= Paul Korner =

Australian physician (1925–2012)

Paul Ivan Korner AO (18 November 1925 – 3 October 2012) was a Czech–Australian cardiac physiologist noted for his contributions to the understanding of hypertension, especially essential hypertension.

==Early life and education==
Paul Ivan Korner was born in Moravská Ostrava, Czechoslovakia (Ostrava, Czech Republic) as the older of two sons of Ernst Korner and Edith (née Singer).

Korner attended Barker College and the University of Sydney, where he commenced medical studies before taking a break to earn a B.Sc. (1946) and a M.Sc. (1947). He completed his medical education in 1951 and undertook his internship at the Royal Prince Alfred Hospital.

During his education and training, he was heavily influenced by Frank Cotton, Hugh Kingsley Ward, and, later, (C.) Ruthven (B.) Blackburn.

==Career==
Korner was the Foundation Professor and Head of the School of Physiology and Pharmacology at the University of New South Wales.

Korner was a director of the Baker Medical Research Institute in Melbourne.

In 1979, the High Blood Pressure Research Council of Australia was formed, in large part due to Korner.

From the 1950s till his death, Korner published in excess of 330 research works. In 2007 the synthesis of his research work was published as "Essential hypertension and its causes"

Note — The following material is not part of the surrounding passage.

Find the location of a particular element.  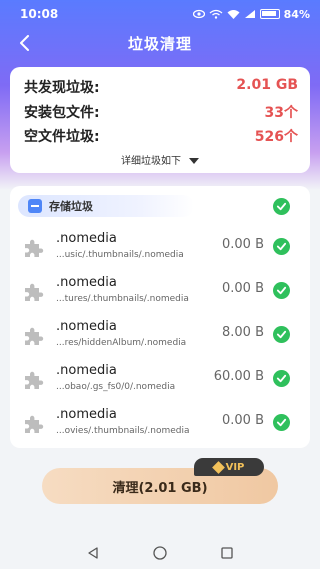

In 1990 he was appointed an Officer of the Order of Australia (AO).

==Death==
After a brief illness, Korner died at North Shore Private Hospital in St Leonards, New South Wales, Australia. At the time, Korner resided in Woolwich, a suburb on the lower North Shore of Sydney. He was survived by his wife, Jennifer (née Woods); his children, Nicholas, Anthony, and Harriet; and grandchildren, Mauricio, John, Brayan, Tom, Daniel, and Paul.

===Legacy===
A weekly seminar series presented by doctoral students and postdoctoral researchers at the Victor Chang Cardiac Research Institute, located in Darlinghurst, New South Wales, Australia, has been named in honour of Korner.

==Personal life==
Korner married Jennifer, with whom he had three children. Aged 19 and while a medical student on break, at Burragorang Valley, New South Wales, he met his future wife, then aged 16.